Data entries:
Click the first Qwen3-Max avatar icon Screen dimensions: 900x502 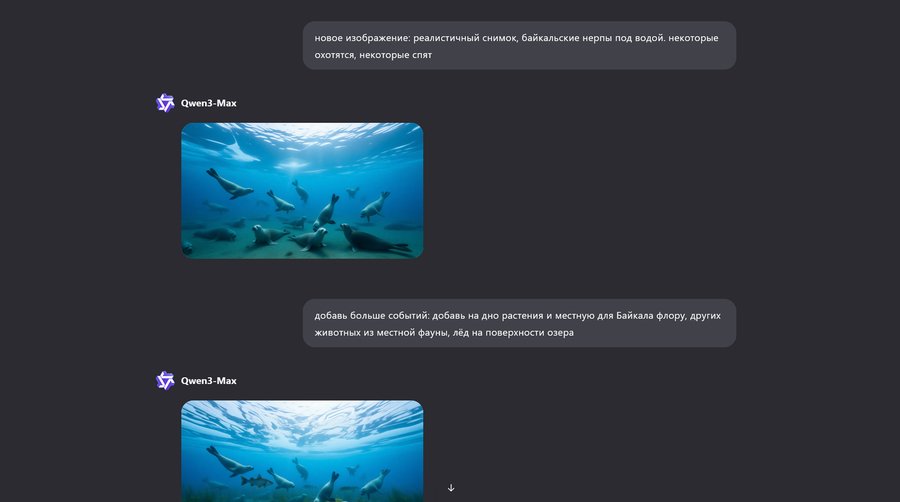[x=165, y=103]
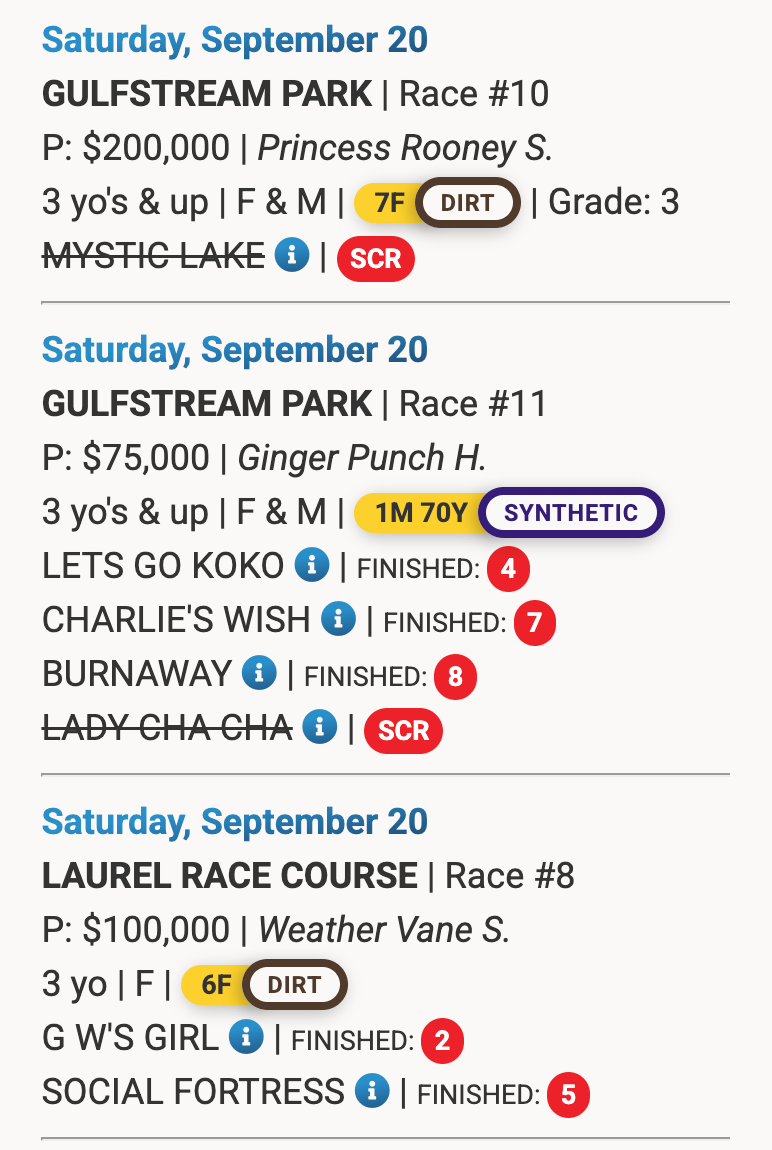Click G W'S GIRL finish position 2
This screenshot has width=772, height=1150.
pos(442,1041)
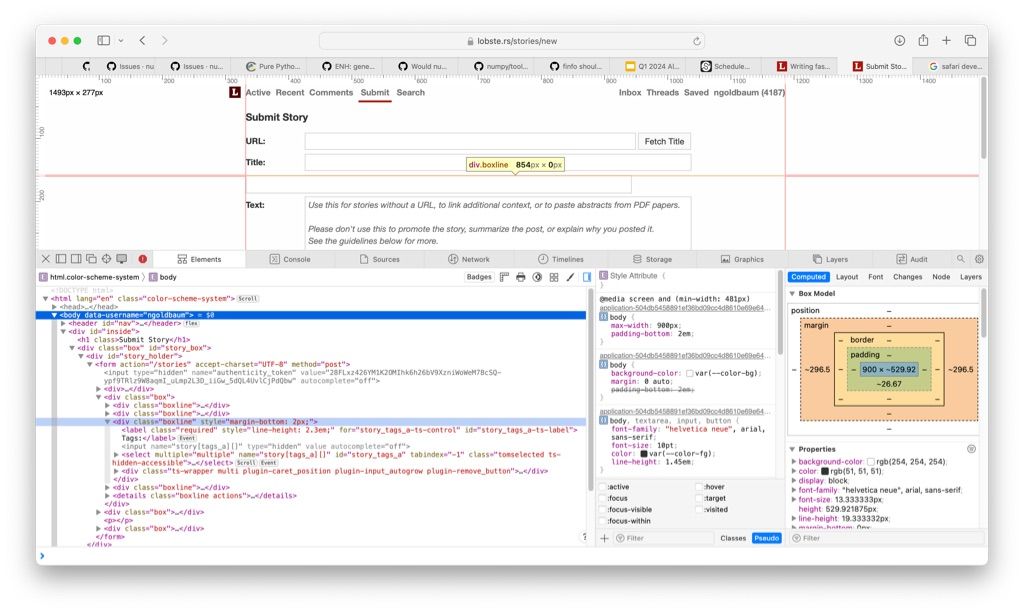
Task: Click the inspector search magnifier icon
Action: point(961,259)
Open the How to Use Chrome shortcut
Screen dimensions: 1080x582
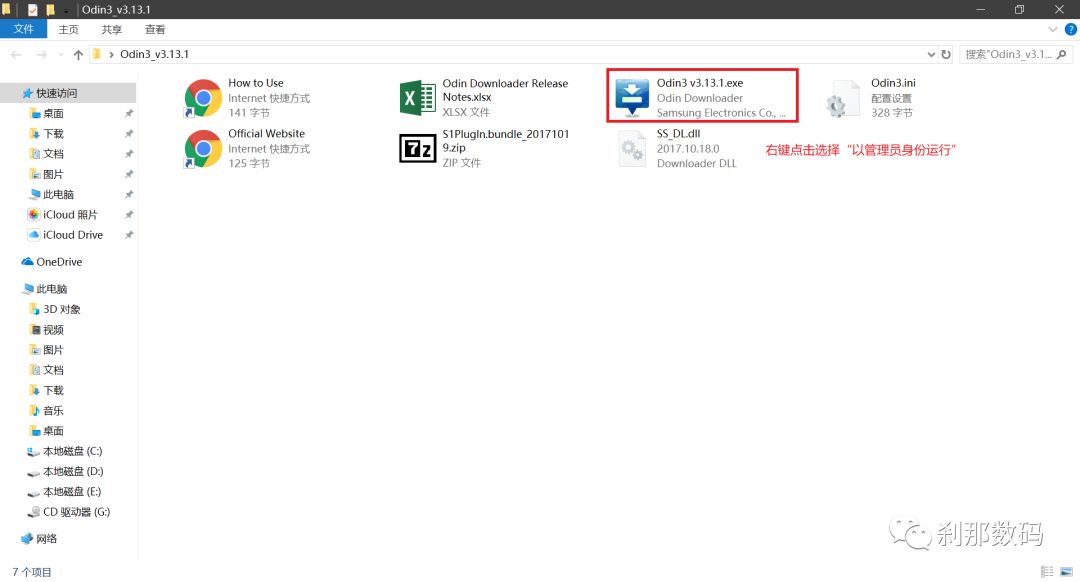pos(203,98)
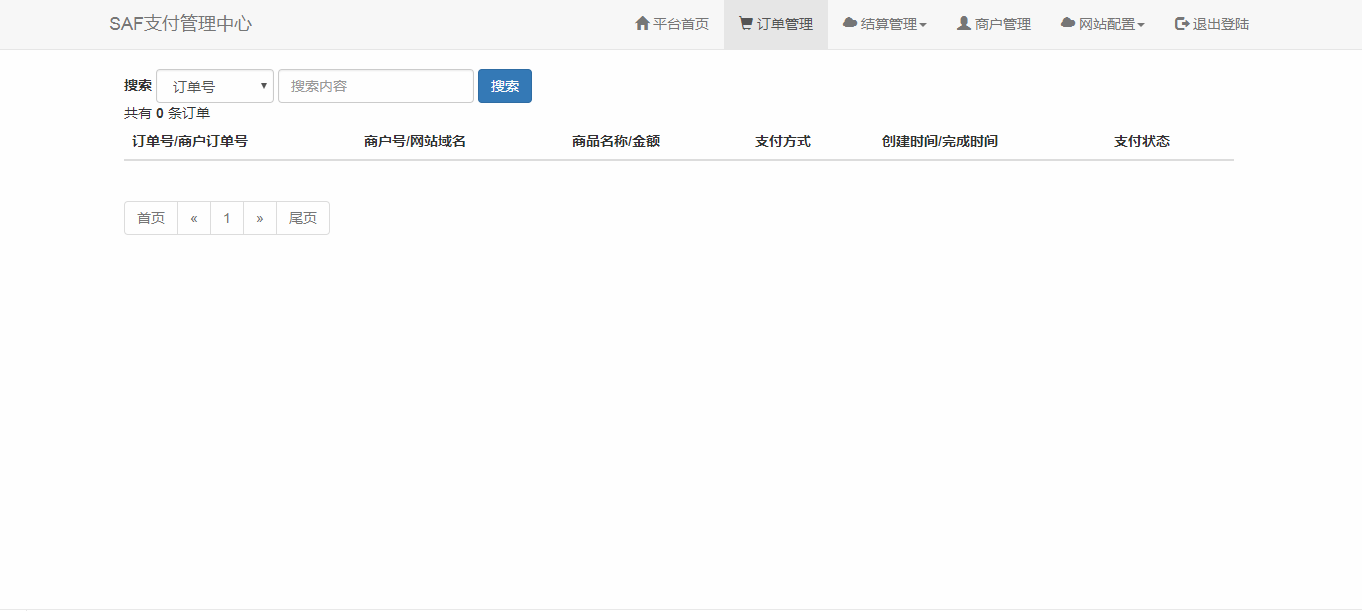The width and height of the screenshot is (1362, 611).
Task: Expand the 结算管理 menu caret
Action: 923,25
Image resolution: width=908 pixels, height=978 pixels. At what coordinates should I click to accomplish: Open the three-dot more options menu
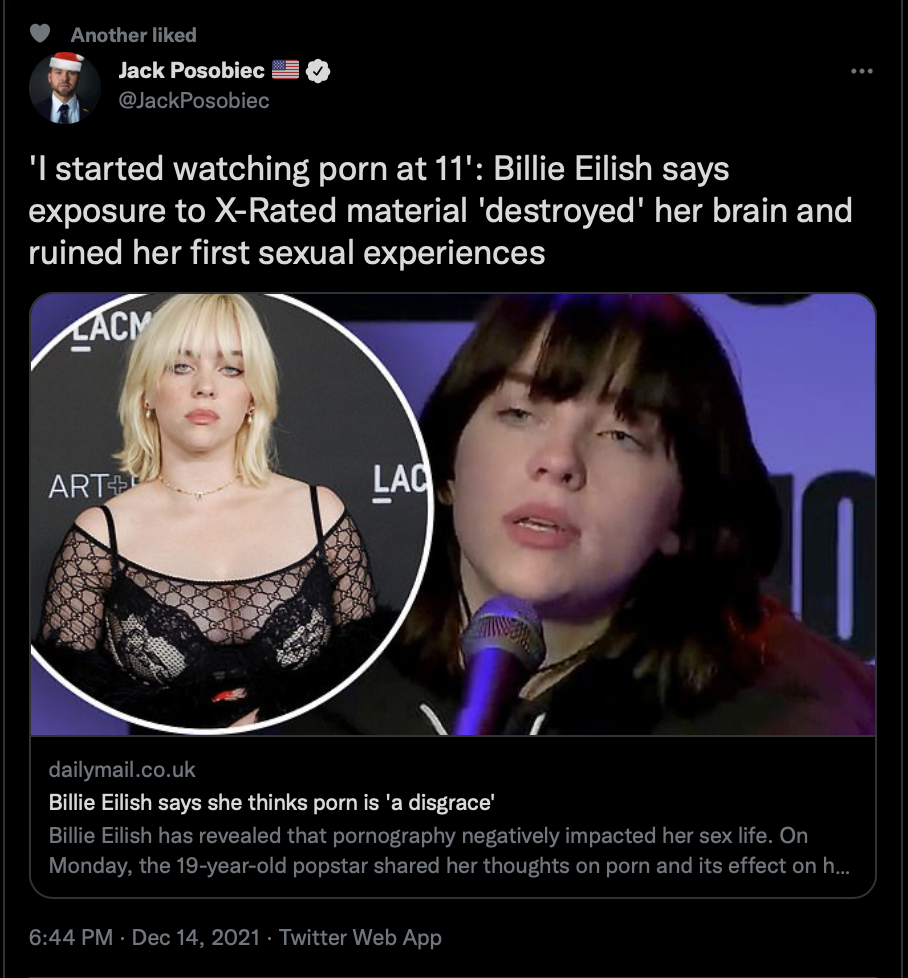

WHAT TO DO ::
Without the pictures, transcribe exactly the lines above from the one containing "Open the How to Use Chrome shortcut" through the last.

REPLY TO THE TASK ::
Open the How to Use Chrome shortcut
Screen dimensions: 1080x582
pos(203,98)
The width and height of the screenshot is (1362, 611).
Task: Expand the 结算管理 menu caret
Action: 923,25
Image resolution: width=908 pixels, height=978 pixels. At what coordinates should I click to accomplish: Open the three-dot more options menu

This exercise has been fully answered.